Parasitic worms, distributed worldwide, are hypothesized to have importance in immune system regulation.
Explain how parasitic worms may be beneficial
- Parasitic worms appear to have medicinal properties as well which has opened a new field of research by studying the use of parasitic worms in disease treatment.
- Scientists hypothesize that parasitic worms can be used to combat autoimmune diseases by damping down the immune system of the host by using parasitic worms to active eosinophils and downstream targets.
- Parasitic worms have been linked to a protective role in autoimmune disease development and prevention of metabolic syndrome.
- eosinophils: a type of white blood cell used to fight parasitic infection
Image of Necator Americanus: Infectious Necator americanus larva are applied to the skin in therapy, either in a single dose or in multiple smaller doses over the course of two or three months.
Parasitic worms, often the result of horrible illness and disease, appear to have medicinal properties as well. The importance of parasitic worms has come to light in regards to treating various diseases which may benefit from their presence. It is argued that humans have evolved with parasitic worms and there is a mutualistic relationship which mandates the need for parasitic worms to contribute to a healthy immune system. The most common use of parasitic worms for medicinal purposes is in the use against diseases characterized by an overactive immune response. An overactive immune response is often seen in individuals with allergies and hay-fever, specifically in developed countries where parasites have been under strict prevention and control. It is speculated that parasitic worms have the ability to damp down the immune system, which promotes an environment where they can thrive without being attached. In return, the damping down of the immune system is believed to be beneficial, as this may prevent the development of allergies.
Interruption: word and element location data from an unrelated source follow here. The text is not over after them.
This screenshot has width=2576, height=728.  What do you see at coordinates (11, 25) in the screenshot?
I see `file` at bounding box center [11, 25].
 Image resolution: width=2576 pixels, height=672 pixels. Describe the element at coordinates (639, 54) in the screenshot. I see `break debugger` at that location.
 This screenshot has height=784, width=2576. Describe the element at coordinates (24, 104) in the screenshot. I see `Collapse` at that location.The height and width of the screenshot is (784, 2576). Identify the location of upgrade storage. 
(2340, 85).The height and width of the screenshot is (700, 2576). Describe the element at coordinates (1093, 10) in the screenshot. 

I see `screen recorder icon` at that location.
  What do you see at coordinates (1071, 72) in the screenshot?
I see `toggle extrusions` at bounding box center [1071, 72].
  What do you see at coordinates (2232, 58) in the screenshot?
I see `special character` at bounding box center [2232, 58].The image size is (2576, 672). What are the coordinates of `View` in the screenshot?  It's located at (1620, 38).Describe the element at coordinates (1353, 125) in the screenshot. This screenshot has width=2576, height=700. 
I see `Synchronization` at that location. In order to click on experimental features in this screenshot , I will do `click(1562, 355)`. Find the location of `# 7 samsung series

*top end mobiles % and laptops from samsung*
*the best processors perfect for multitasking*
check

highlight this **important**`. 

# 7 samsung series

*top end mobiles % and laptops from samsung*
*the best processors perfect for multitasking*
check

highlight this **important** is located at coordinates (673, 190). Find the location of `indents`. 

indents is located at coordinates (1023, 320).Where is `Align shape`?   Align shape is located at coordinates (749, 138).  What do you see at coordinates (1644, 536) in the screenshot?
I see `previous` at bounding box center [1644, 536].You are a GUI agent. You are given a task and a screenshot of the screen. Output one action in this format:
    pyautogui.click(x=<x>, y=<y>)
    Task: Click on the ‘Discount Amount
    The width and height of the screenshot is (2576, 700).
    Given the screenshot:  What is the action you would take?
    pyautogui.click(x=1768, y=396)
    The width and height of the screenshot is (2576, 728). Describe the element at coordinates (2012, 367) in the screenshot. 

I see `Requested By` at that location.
An additional study links an increase in metabolic syndrome in the Western world and the success in preventing and eliminating parasites. The study demonstrates that immune system cells, eosinophils, that are present in fat tissue play a role in the prevention of insulin resistance via secretion of interleukin 4. The interleukin 4 is then able to activate macrophages that function in the maintenance of glucose homeostasis. The study showed that parasitic worm infection results in an increase in eosinophils, thus, promoting control of glucose maintenance.
The hypothesis that parasites are necessary for a healthy immune system is currently under investigation and still requires multiple lines of evidence.